Interesting People mailing list archives

acquisitions


From: David Farber <dave () farber net>
Date: Mon, 19 Jan 2009 04:20:24 -0500



Begin forwarded message:

From:
Date: January 14, 2009 8:17:40 PM EST
To: dave () farber net
Subject: acquisitions ***please anonymize***

Dave, for IP if you wish, but ***please anonymize***

I spent some time in Silicon Valley in the go-go days, and saw several
acquisitions, one from the acquiring side (part of the due diligence
team), one from the acquired side, and others as a bystander.

After having been acquired, then doing due diligence on the next
acquisition, I was in a leadership training gig in the home country of
the acquiring major telecom company -- which I believe to be very well
managed, it's a good and well-respected company in our industry.  One of
our speakers was the company's veep in charge of acquisitions.  He
asked, "Has anyone here ever been involved in an acquisition?"  I stuck
my hand up.  "What did you think of the process?"

"Ya really wanna know?"
"Yes."
"I don't think the acquisition model is working very well for us."
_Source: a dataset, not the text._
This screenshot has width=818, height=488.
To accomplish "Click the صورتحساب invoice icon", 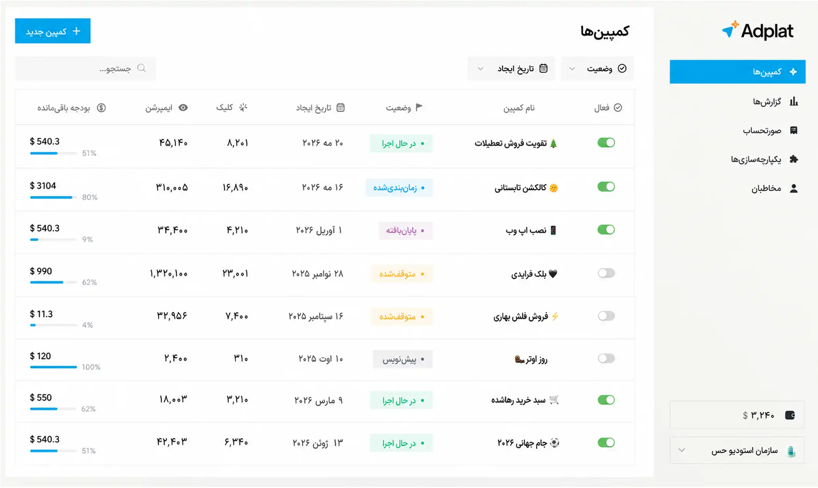I will tap(794, 130).
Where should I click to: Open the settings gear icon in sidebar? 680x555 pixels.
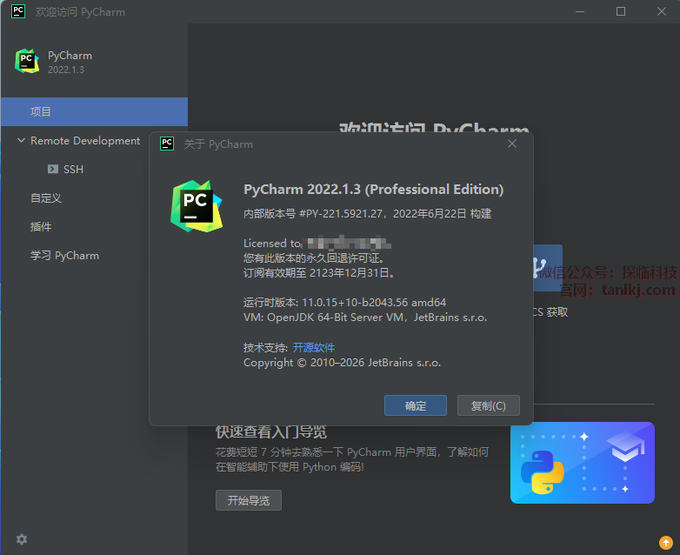point(22,539)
He nodded.  "Industry-wide, seventy percent of acquisitions are
ultimately declared to be failures."

Seventy percent!!!  Across the industry!  And there are *enormous*
pressures inside a big company *NOT* to declare an acquisition to be a
failure -- having to write down a lot of costs (hundreds of millions of
dollars, often) really hurts the quarterly bottom line, not to mention
the career of the veep who championed the acquisition.  So, by the
measures of disinterested parties, the failure rate is probably quite a
bit higher.

The perception is that it's difficult for big companies to think outside
the box and do the things that will ultimately destroy/reinvent their
industry.  BUT, if it's going to be done, SOMEONE will do it, somehow,
someway, and if you're the big company you're better off being in on the
cannibalization of your own industry than passively watching.  The
thirty percent or less of acquisitions that are successes are simply
deemed to be worth it.  You put in a BIG pot of money, and keep buying
until you find the right ones.

I'm sure some companies are ultimately better at it than others.
Perhaps Cisco is good and Nortel not.  But I would caution watchers,
especially those who were involved, from drawing too sweeping a
conclusion based on only one or a few datapoints.